> Fragmento del documento
☆ ☆ ☆ ☆ ☆
Es una película bélica aunque no belicista, ni épica ni heroica. La acción discurre en 1.917 (de ahí el título), en plena Primera  Guerra Mundial.

El argumento es muy simple. Dos soldados ingleses (el cabo Blake, interpretado por Dean- Charles Chapman, y el cabo Schofield, en la realidad George Mackay)  han de cruzar las líneas enemigas – las alemanas – para llevar un mensaje a un cuerpo de ejército inglés que está dispuesto a atacar las posiciones alemanas que se han retirado aparentemente del frente y que han preparado una trampa en la que van a caer sin remisión 1.600 ingleses, entre los cuales se encuentra el hermano del cabo Blake, uno de los dos soldados “correo”. La pareja pasa una serie de peripecias-aventuras-contratiempos en los que se juegan la vida, pero al final se cumple el objetivo.

Vista así la película no tiene mayor complicación; sería una más de las muchas de tema bélico. Pero la cinta tiene un componente “didáctico”: mostrar el horror de la guerra. Una cosa es pronunciar o escribir la palabra “trinchera”  y otra muy diferente es visualizar aquellas trincheras y el espanto que habitaba allí. Es mostrar el lado oscuro y negro de los combates y la lamentable situación de los soldados metidos en aquellos agujeros, las ratas, los cadáveres, las enfermedades, los piojos, los heridos, el pavor, la presencia constante de la muerte…el horror de los horrores. El realismo llega a alcanzar un nivel pocas veces visto y aún me atrevería a decir nunca visto.

Si algo falta, el espectador o su imaginación lo pone; me refiero a los olores de la putrefacción, de la carne en descomposición. No, amigo lector de estas líneas, no se han pasado; más bien diría que aún se han quedado cortos. Podían haber cargado más las tintas y creo que no alcanzarían los espantosos años llenos de crueldad y dolor y el nivel de degradación humana que supuso aquella desdichada contienda.
☆ ☆ ☆ ☆ ☆
> Conjunto de entradas

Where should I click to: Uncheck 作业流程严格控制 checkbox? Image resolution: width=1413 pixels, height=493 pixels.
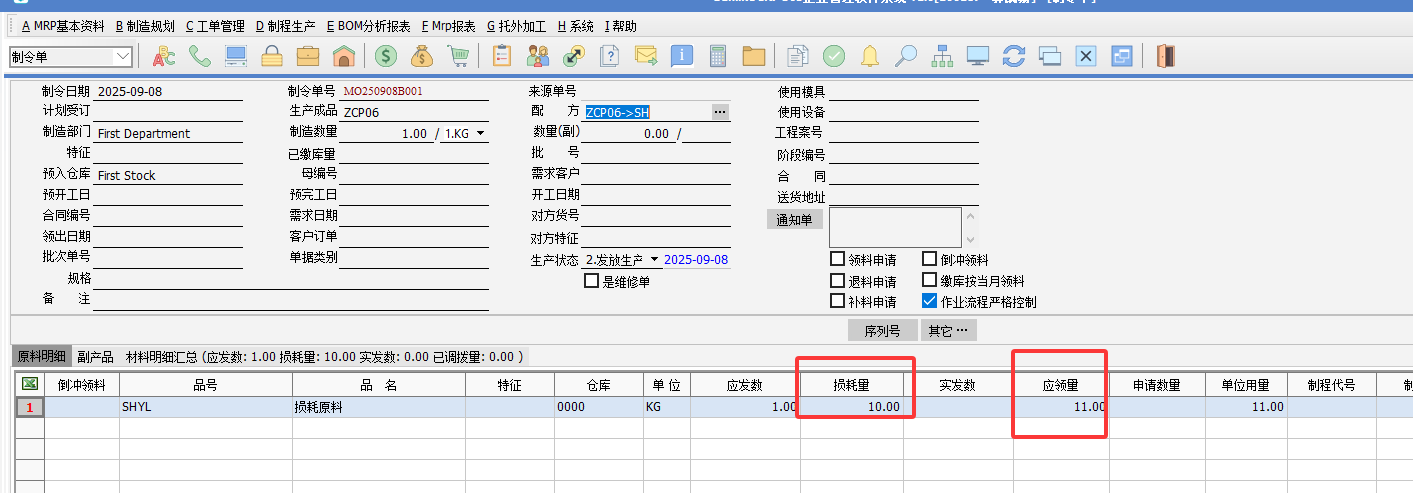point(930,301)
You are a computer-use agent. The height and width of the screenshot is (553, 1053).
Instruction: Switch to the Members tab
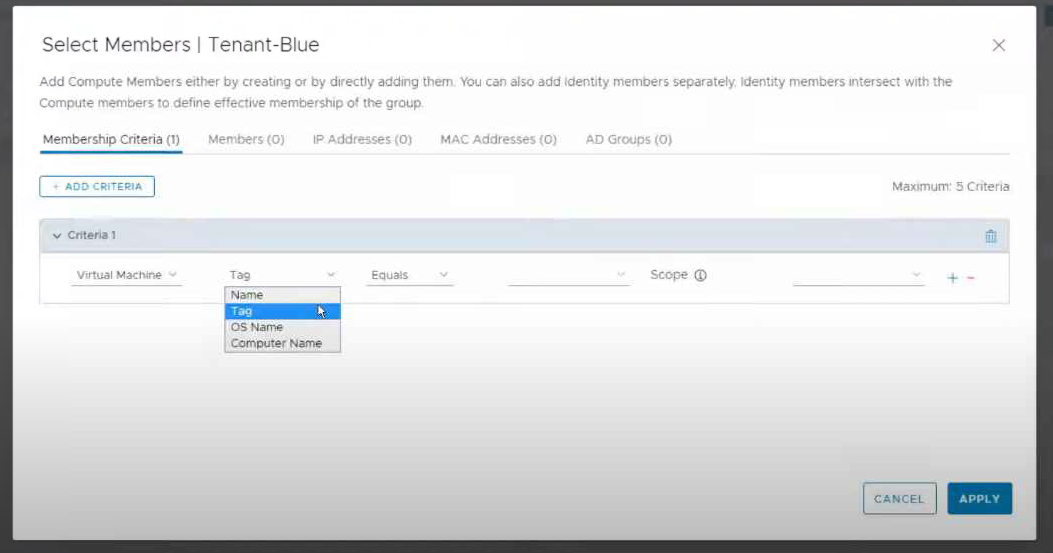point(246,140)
☆ ☆ ☆ ☆ ☆
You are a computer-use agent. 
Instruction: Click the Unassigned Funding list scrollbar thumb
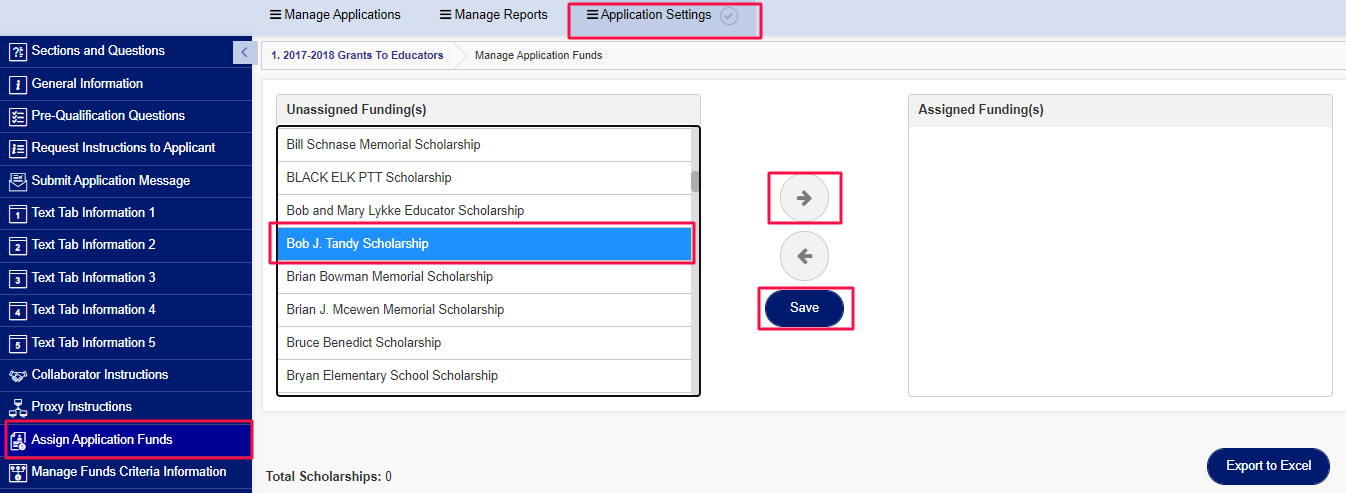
☆ ☆ ☆ ☆ ☆
> Objetivo de la tarea
Extrae de la reseña sobre la película 1917 el pasaje que va desde "Vista así la" hasta "decir nunca visto.", sin cambiar nada.

> Respuesta del ejercicio
Vista así la película no tiene mayor complicación; sería una más de las muchas de tema bélico. Pero la cinta tiene un componente “didáctico”: mostrar el horror de la guerra. Una cosa es pronunciar o escribir la palabra “trinchera”  y otra muy diferente es visualizar aquellas trincheras y el espanto que habitaba allí. Es mostrar el lado oscuro y negro de los combates y la lamentable situación de los soldados metidos en aquellos agujeros, las ratas, los cadáveres, las enfermedades, los piojos, los heridos, el pavor, la presencia constante de la muerte…el horror de los horrores. El realismo llega a alcanzar un nivel pocas veces visto y aún me atrevería a decir nunca visto.